**Exercise brief**.
Your job is to give again, exactly and with no additions, the lines in the records below from the one with "Click the search magnifier button" through the one with "Toggle the sidebar pin radio icon", both included. Omit the pictures.

**Records for this exercise**.

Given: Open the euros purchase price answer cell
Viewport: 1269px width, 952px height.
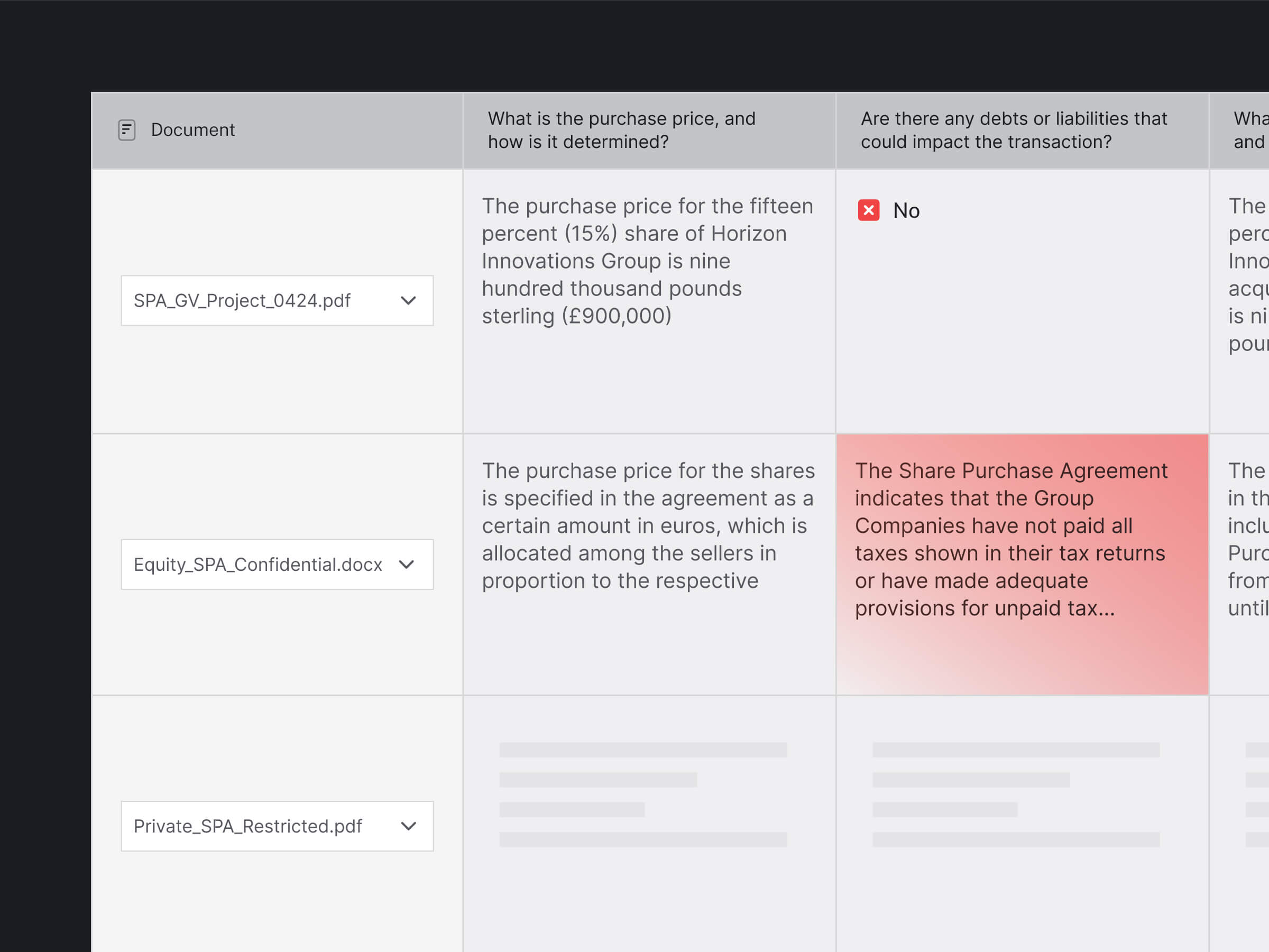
---
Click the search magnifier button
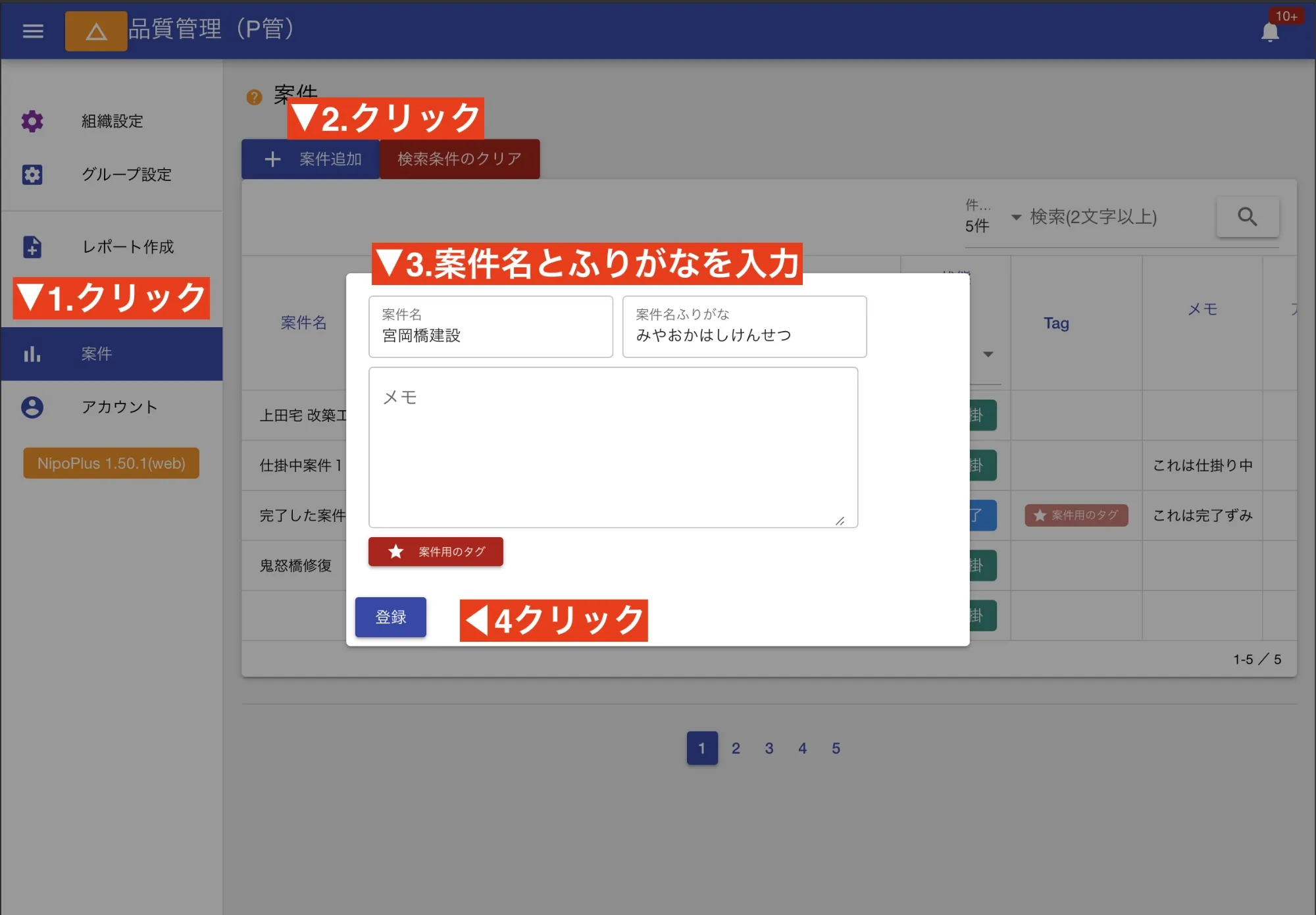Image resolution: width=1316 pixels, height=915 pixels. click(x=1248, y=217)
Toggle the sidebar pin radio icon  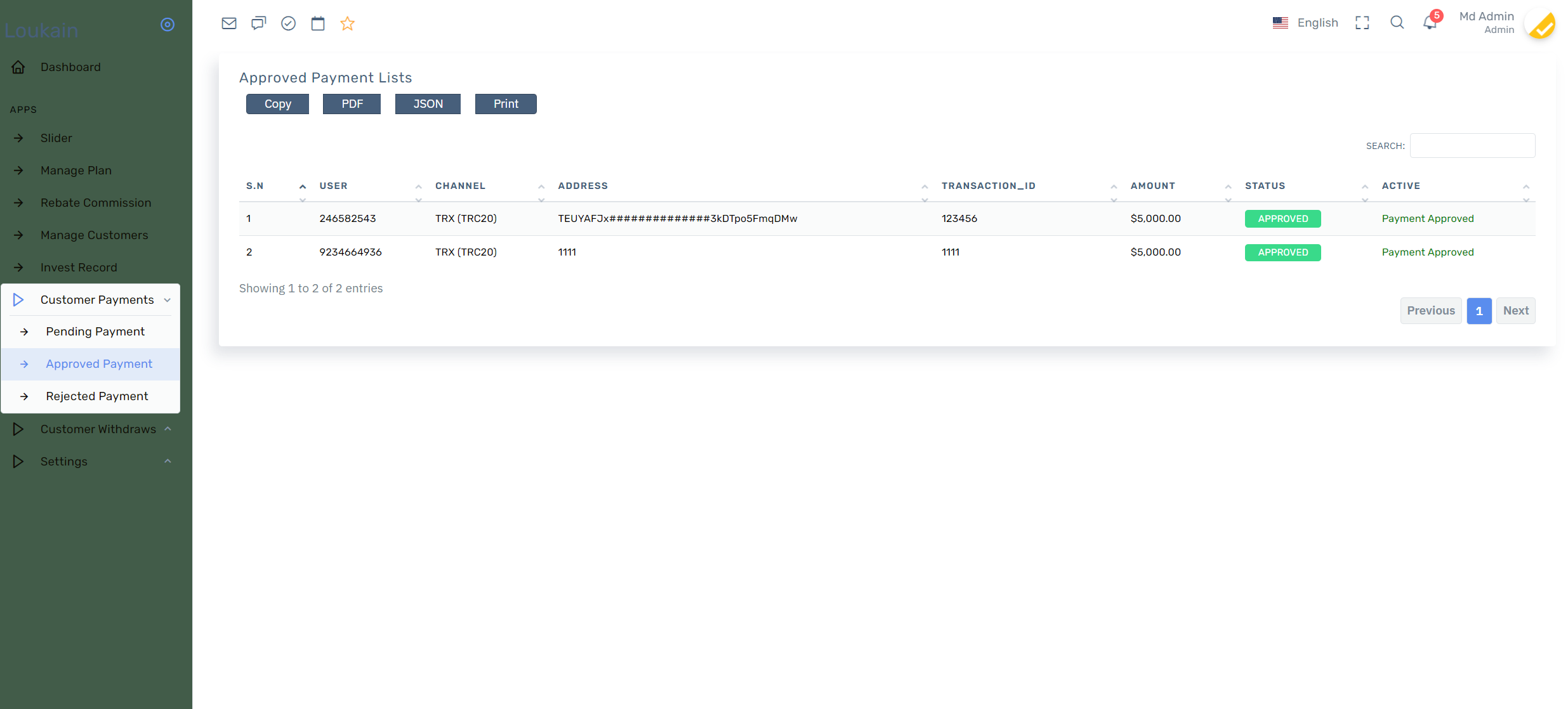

**Response area**.
Click the search magnifier button
Image resolution: width=1316 pixels, height=915 pixels. click(x=1248, y=217)
Toggle the sidebar pin radio icon  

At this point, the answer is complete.